Concerned about delay, and the probability of any creditors’ meeting being hijacked, the Petitioner made an application pursuant to sections 375 seeking the appointment of the joint interim receivers as trustees in bankruptcy. Whether that procedural route was right or wrong, it was the route preferred by the Official Receiver who accordingly did not appear to oppose the application.
The substantive jurisdictions relied upon by the Petitioner behind s.375 were s.363 and the court’s inherent jurisdiction. In particular, the Petitioner relied on Clements v Udal [2001] BCC 658 where Neuberger J (as he then was) used the section to appoint a particular administrator.
The court observed that the court’s inherent jurisdiction is not statutory as it applies to an almost limitless set of circumstances and is called in aid to control its own processes and control the procedure before it. It can be used to ensure fair dealing in legal proceedings and aid convenience. At the same time, the court reminded itself that the jurisdiction was exceptional, per Neuberger J in Lancefield v Lancefield [2002] BPIR 1108.
The court considered that the jurisdiction under s.363 is different from the inherent jurisdiction of the court, and that s.363 gave the court a power over all bankruptcy matters, as defined in s.385. The power appears to be very broad, and the Petitioner relied upon Donaldson v O’Sullivan [2009] 1WLR 924 where Lloyd LJ observed: “There is also scope for the court to direct that things be done (or not done) in apparent conflict with express provisions of the legislation.”
The opposing purported creditors contended that notwithstanding the power of the court, it was not possible to go so far as to appoint the interim trustees because to do so would run contrary to s.291A. However the court dealt with this as follows.
Firstly, the new section does not state that the “full power” provided by section 363 does not apply.
Secondly, the new section merely closed the time when the Official Receiver became the trustee.

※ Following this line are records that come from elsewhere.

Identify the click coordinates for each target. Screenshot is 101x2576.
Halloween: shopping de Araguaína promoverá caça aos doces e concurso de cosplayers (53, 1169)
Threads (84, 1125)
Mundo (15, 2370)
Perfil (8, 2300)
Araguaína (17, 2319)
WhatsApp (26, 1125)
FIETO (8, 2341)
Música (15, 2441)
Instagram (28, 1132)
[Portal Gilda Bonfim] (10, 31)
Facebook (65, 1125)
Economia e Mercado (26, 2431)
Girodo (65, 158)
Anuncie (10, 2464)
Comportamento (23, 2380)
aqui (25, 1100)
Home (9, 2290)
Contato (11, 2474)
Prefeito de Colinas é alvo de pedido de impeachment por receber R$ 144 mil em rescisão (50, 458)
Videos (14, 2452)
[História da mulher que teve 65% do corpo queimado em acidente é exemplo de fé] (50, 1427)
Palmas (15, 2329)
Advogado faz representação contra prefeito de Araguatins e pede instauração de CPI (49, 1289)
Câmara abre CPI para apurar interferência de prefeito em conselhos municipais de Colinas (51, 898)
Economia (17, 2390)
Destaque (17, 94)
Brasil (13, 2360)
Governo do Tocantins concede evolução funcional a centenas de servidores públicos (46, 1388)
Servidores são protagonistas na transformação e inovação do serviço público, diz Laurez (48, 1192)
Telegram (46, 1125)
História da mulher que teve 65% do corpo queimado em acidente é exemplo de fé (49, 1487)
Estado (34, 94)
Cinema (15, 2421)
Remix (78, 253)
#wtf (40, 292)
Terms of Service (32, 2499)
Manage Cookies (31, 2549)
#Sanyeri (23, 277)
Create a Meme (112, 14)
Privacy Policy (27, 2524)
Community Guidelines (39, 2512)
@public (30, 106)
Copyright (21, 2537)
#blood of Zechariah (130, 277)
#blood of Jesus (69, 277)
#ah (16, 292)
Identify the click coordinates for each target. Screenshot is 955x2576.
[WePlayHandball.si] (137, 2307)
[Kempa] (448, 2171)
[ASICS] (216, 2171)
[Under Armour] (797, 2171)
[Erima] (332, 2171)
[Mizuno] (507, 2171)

Previously upon the making of a bankruptcy order the official receiver would automatically become the manager and receiver for a certain period of time, being 8 or 12 weeks. The legislators felt that the limbo period was too long and therefore made his appointment as trustee automatic upon the making of an order of bankruptcy. In other words he no longer becomes a receiver and manager immediately. He becomes the trustee. That is the only change.
Thirdly, the court is given a specific power by section 291A to appoint a supervisor of an IVA. What is contemplated here is convenience. A supervisor is in charge of the affairs of the bankrupt. He may be the petitioner, and more often and not is likely to be the petitioner due to a failure of a term in the IVA. It is just and convenient that the supervisor, if he wishes to take the appointment, be able to do so. After all he will know the affairs of the debtor. Far more uncommon is a bankruptcy following the appointment of interim receivers as the appointment of such receivers is itself unusual.

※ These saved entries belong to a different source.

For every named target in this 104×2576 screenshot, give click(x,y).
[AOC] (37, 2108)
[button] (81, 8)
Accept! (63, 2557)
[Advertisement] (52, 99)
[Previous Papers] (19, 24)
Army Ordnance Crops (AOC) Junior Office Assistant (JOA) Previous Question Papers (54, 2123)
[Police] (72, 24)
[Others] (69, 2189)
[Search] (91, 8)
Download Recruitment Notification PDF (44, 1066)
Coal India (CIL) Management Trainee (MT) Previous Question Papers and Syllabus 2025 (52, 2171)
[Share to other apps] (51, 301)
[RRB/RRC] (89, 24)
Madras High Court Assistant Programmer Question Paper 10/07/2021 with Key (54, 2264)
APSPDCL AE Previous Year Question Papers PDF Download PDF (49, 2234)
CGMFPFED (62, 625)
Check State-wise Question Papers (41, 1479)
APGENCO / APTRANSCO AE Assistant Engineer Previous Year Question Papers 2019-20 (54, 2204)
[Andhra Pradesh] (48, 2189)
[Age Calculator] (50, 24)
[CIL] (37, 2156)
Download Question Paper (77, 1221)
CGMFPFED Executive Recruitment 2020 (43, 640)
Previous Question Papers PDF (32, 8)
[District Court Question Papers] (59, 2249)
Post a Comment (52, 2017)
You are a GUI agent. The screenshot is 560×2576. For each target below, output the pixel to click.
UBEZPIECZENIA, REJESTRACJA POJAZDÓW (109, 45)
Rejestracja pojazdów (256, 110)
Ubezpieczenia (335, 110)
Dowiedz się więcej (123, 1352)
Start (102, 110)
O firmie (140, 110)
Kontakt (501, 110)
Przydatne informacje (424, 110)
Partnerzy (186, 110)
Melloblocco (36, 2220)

Lastly, the fact that the section is silent as to a receiver’s appointment gives rise the court’s inherent jurisdiction to make an appointment of interim receivers as trustees. That vacuum can, where it is just and convenient to do so, be filled in exceptional circumstances such as these. That is part of controlling the court’s own process. There is nothing in statute to prevent such an appointment and there is nothing that permits such an appointment. The overarching power of control and management of the insolvency process is provided by section 363 or the court’s inherent jurisdiction in insolvency.
The court therefore found that it was able to use its inherent jurisdiction to appoint the joint interim receivers as trustees, but that even if it was wrong to do that, it could achieve the same effect pursuant to s.363.